Także na pracownikach ciąży szczególna odpowiedzialność wynikająca z rodzaju wykonywanej pracy. Jeśli ktoś wybiera pracę w sektorze medycznym, zdaje sobie sprawę, że musi być zaszczepiony np. przeciwko wirusowi zapalenia wątroby typu B i jest narażony na rożnego rodzaju zakażenia, które nie dotyczą innych grupa zawodowych. Chronimy się szczepieniami, środkami ochrony indywidualnej, wprowadzamy specjalne wymagania sanitarne dotyczące szpitali. Taka sytuacja dotyczy też epidemii COVID-19.
Jako pracodawca mam obowiązek bezpieczeństwo pracy zapewnić. Wynika to zarówno z kodeksu pracy jak i z wspomnianej ustawy o zapobieganiu i zwalczaniu chorób zakaźnych.
Słyszę na różnych spotkaniach od moich kolegów dyrektorów, że nie mogą wyegzekwować zapisów rozporządzenia o obowiązku szczepień pracowników szpitali. Nie podzielam tego stanowiska. Rozporządzenie mówi, że osoby, które nie dopełnią wymogów nie powinny być dopuszczone do pracy.
Uważam, że istnieje możliwość zastosowania pewnych narzędzi, które posiada dyrektor szpitala. Ma je każdy pracodawca.
To dyrektor decyduje kiedy zostaną udzielone urlopy, które osoby powinny być szkolone. To także decydowanie o nagrodach uznaniowych (nie mówię o premii) – za regularną obecność w pracy, za kwalifikacje, za podejście do obowiązków w pracy, dyspozycyjność w tym również za odpowiedzialność jaka powinna cechować osobę zatrudnioną w szpitalu. To są narzędzia, które już ma każdy dyrektor szpitala i to niezależnie od tego czy mamy do czynienia z sytuacją covidową czy nie.- Panie dyrektorze, były protesty?

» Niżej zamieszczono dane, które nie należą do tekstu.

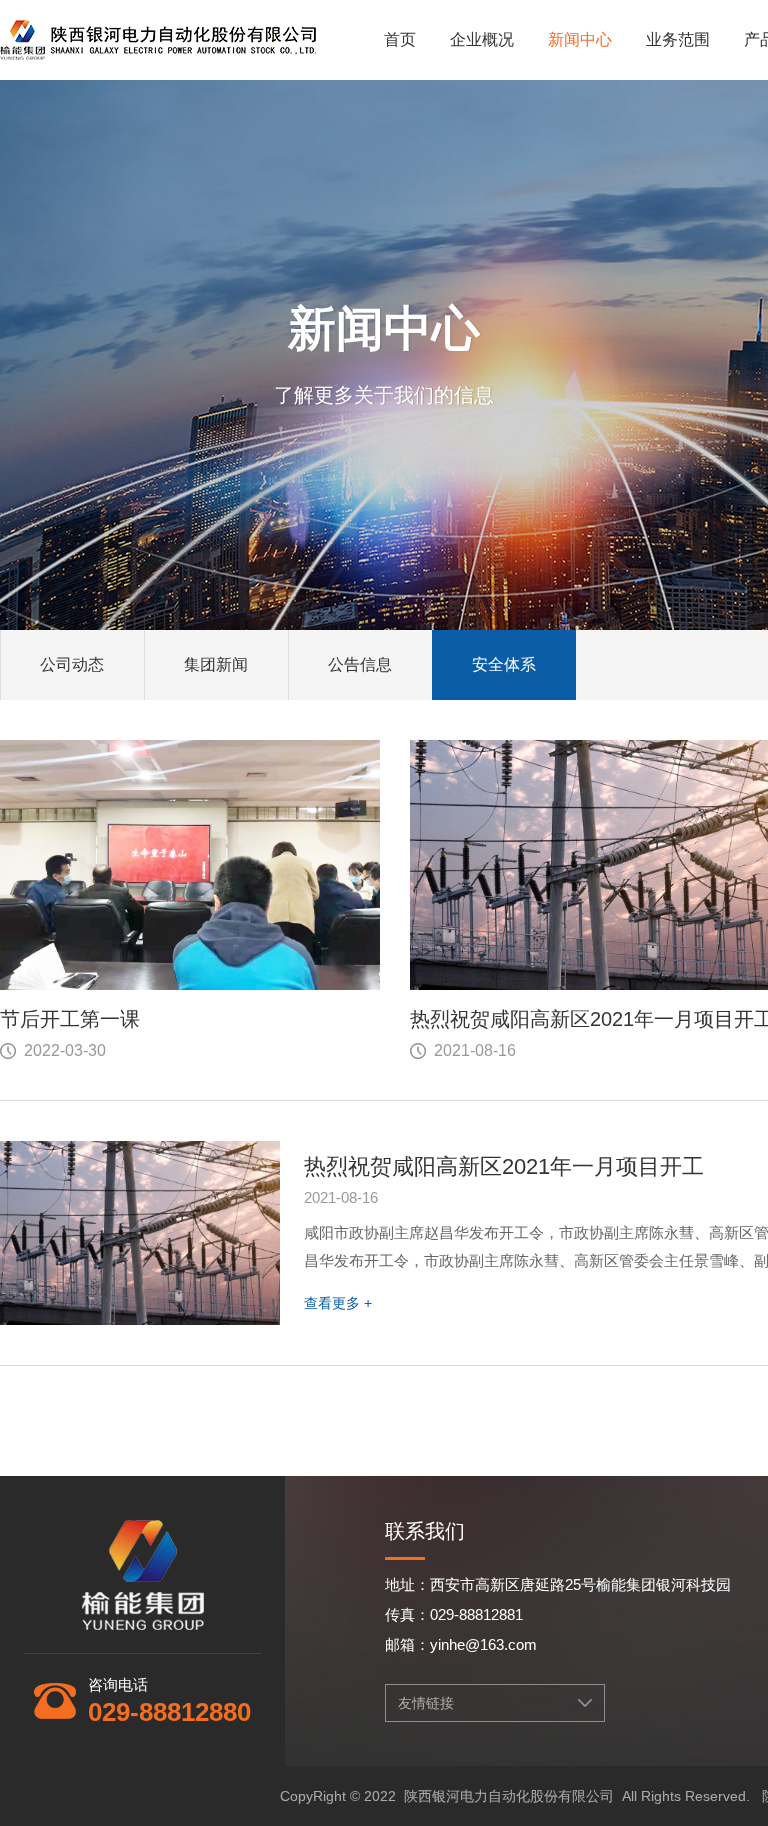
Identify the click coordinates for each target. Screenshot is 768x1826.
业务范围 (678, 39)
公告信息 (360, 664)
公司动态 (72, 664)
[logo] (158, 32)
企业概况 (482, 39)
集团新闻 (216, 664)
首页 (400, 39)
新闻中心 (580, 39)
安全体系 (504, 664)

– Spotkałem się z bardzo dużym wsparciem pracowników. Protestów nie było, jeśli nie uwzględniać anonimów. Były trzy: na policję, do prokuratury i do prezydenta miasta.
Dzięki odpowiedzialnemu podejściu pracowników do obowiązku szczepień nie musieliśmy zamknąć żadnego oddziału z powodu absencji pracowniczej. Były pojedyńcze zachorowania na COVID-19 osób zaszczepionych, jak i tych które również wcześniej przechodziły COVID-19. Krótkie zachorowania 5-7 dni i ludzie wracali do pracy po izolacji 7-dniowej.

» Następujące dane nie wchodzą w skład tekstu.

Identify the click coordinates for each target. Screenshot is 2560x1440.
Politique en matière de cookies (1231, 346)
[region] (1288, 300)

– Czy z tego co pan powiedział wynika, że dyrektorzy szpitali nie powinni oczekiwać od Ministerstwa Zdrowia wytycznych w sprawie egzekwowania obowiązku szczepień wprowadzonego rozporządzeniem ministra zdrowia?
– Nie, absolutnie tak nie uważam. Uważam, że Ministerstwo Zdrowia powinno pomagać zarządzającym.
Jeżeli Ministerstwo Zdrowia tworzy prawo, jeżeli ustawodawca oczekuje pewnego zachowania, powinien dyrektorów wyposażyć w narzędzia – w taki sposób, by pozostawić jak najmniej wątpliwości wśród tych, którzy polecenie ministra zdrowia mają wykonać.
Nie podoba mi się to. Ministerstwo stwierdzając, że od 1 marca osoby w szpitalach mają być zaszczepione i bezpieczne powiedziało niejako A, powinno powiedzieć i B. To B, to informacja jak postępować dalej. Jeżeli minister mi mówi: masz dyrektorze mieć osoby zaszczepione w szpitalu, to potrzebna jest jeszcze informacja: jeżeli pracownik szpitala będzie zaszczepiony, to dyrektorze masz postąpić tak i tak (np. zawiesić, wysłać na urlop bezpłatny). Zatem dyrektor powinien być wyposażony w narzędzia lub w konkretne odniesienia do kodeksu pracy i ustaw.
Pozostawiono za dużo wątpliwości i to jest niedobre, zarówno dla tych, którzy polecenie ministra mają wykonać, czyli dyrektorów szpitali, jak i tych, którzy są tym przepisom poddani, czyli pracowników.